Maybe their expectations were too high, but when IBM reported its earnings Friday, the services division disappointed
many on Wall Street.
IBM reported on Thursday that profit had risen 16% and revenue was up 11%, helped by the weak dollar.
Sales of Global Services, increased by 9%. But new services business amounted to $10.5 billion, which some analysts said was not enough.
During a conference call on Friday, IBM Chief Financial Officer John Joyce said more businesses reduced the scope or length of their contracts, but the pace of that reduction has begun to slow down. As a result, Joyce said he expects profitability in services to improve in the second half of this year.
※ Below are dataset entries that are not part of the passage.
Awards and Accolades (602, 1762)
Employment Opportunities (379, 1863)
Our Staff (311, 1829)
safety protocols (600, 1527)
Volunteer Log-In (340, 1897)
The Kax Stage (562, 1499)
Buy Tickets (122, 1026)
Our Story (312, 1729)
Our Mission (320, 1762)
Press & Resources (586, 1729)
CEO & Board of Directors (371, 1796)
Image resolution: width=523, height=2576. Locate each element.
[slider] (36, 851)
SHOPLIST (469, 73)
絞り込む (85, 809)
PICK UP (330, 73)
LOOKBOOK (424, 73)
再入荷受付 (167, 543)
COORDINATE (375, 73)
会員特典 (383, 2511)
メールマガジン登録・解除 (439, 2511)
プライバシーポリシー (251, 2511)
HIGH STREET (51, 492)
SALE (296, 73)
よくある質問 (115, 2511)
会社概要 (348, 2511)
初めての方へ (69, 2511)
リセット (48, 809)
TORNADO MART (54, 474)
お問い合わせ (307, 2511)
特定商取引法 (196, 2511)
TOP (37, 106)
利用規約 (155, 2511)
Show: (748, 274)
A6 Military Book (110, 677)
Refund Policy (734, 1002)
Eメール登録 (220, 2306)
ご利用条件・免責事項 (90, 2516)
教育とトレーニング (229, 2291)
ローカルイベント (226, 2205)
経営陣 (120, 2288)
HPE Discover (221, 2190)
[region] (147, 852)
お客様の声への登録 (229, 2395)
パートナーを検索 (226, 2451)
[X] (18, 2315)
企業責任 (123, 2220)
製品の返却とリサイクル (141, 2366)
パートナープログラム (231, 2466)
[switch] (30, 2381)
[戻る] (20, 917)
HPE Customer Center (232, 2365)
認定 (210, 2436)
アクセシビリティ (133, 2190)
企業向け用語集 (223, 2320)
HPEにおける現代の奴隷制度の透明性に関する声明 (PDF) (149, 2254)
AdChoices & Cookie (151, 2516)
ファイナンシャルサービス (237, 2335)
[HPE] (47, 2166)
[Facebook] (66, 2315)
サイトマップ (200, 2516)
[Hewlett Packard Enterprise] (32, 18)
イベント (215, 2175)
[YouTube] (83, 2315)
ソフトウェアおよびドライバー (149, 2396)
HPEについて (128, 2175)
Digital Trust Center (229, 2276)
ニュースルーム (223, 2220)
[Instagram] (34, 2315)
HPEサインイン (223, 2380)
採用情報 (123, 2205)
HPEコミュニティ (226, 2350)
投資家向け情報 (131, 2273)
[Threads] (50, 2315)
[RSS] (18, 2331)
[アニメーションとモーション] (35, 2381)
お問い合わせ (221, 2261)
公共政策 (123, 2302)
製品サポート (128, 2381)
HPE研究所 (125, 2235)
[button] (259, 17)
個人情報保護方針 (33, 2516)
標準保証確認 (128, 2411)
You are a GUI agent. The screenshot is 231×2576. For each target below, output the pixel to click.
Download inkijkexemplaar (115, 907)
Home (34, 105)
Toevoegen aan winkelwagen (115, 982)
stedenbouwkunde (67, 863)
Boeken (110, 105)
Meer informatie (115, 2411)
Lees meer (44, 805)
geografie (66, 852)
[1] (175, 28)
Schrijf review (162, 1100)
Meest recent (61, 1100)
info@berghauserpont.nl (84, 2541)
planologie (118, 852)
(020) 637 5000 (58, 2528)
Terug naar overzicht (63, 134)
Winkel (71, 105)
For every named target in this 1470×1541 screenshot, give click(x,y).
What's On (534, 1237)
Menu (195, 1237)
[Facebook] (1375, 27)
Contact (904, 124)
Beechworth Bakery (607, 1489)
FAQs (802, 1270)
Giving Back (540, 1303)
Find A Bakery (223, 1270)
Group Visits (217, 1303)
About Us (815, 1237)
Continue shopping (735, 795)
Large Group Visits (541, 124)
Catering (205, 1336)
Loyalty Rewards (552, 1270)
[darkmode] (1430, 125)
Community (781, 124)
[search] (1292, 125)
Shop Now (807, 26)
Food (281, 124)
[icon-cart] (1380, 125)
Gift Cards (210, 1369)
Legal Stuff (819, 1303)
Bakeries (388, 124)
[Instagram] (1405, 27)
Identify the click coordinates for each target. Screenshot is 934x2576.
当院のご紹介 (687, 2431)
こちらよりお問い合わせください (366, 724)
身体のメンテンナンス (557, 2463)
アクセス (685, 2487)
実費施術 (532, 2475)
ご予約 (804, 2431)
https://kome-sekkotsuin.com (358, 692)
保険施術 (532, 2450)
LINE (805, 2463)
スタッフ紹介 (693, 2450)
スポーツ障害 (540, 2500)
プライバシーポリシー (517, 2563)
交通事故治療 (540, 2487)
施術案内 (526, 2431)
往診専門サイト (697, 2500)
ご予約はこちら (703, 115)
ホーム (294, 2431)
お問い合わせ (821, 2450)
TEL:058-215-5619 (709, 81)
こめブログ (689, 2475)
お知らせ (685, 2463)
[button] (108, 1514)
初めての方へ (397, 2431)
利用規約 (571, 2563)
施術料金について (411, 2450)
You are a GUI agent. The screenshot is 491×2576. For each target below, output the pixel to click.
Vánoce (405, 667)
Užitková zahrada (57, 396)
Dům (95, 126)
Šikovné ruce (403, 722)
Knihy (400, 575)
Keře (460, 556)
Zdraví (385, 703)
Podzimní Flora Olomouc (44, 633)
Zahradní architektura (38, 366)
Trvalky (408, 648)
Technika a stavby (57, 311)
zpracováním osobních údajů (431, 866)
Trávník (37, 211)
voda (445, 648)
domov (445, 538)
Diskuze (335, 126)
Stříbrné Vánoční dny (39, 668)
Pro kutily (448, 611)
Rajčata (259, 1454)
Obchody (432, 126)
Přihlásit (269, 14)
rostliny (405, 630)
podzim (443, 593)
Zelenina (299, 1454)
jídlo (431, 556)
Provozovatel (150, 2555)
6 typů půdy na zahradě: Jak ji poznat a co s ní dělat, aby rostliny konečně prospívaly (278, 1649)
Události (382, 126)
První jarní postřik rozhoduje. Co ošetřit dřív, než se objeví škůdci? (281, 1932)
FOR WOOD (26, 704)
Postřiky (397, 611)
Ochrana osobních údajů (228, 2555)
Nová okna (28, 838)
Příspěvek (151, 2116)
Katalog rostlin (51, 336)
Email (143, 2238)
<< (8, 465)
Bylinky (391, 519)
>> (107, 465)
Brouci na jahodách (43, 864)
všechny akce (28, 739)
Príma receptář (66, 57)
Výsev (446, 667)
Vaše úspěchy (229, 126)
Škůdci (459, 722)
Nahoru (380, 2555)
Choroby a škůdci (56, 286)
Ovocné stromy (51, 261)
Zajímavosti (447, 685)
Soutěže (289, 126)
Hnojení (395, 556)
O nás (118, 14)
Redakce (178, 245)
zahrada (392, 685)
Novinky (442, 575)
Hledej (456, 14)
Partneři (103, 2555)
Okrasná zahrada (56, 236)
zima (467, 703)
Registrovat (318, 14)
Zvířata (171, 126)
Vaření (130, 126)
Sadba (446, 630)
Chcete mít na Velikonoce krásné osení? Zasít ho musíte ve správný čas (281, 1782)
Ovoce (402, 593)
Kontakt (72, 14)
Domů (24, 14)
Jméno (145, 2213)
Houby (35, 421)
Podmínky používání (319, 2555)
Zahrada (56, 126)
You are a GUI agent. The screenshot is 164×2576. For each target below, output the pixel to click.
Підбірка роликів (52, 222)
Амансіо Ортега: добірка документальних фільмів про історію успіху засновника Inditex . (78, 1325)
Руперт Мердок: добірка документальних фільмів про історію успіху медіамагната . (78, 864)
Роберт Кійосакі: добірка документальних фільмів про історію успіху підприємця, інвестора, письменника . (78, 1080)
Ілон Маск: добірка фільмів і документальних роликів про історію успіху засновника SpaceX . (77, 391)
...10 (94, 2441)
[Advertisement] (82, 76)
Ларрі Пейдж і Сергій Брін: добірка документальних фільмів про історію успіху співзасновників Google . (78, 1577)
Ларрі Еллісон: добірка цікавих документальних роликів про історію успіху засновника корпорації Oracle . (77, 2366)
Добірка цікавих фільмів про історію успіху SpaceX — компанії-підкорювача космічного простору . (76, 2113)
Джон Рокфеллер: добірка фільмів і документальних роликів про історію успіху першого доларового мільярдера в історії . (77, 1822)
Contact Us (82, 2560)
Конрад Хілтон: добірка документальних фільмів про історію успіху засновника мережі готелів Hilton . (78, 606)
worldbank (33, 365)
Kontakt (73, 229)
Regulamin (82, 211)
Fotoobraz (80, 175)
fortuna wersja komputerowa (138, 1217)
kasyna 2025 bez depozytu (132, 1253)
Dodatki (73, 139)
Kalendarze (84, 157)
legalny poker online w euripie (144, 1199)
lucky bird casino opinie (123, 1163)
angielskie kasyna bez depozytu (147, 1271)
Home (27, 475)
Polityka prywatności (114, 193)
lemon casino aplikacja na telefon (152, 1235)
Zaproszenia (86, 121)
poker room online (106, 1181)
IBM's business consulting division is one of the company's fastest growing units. IBM has been investing heavily in its consulting group during the past 10 years, but made its biggest gains in July of 2002, when it purchased PricewaterhouseCoopers Consulting for $3.5 billion.
IBM's services division now employs about 180,000 people, more than half the company's workforce and accounts for about 50% of IBM's total revenues.
IBM added to its consulting group last week with the purchase of the business continuity services unit of London-based Schlumberger, a project management firm specializing in the oil and gas industry.
Samuel Palmisano, IBM chairman and chief executive officer, put a more positive spin on the numbers, stating IBM continued to out-perform the industry.
"We continued our industry-leading work in services with more than $10 billion in signings after a very strong fourth quarter of signings," Palmisano said in a statement.
He said the company made significant investments and repositioned itself during the downturn, and those strategic moves would begin to pay off for its clients and shareholders. "We remain enthusiastic about our prospects for 2004," he said.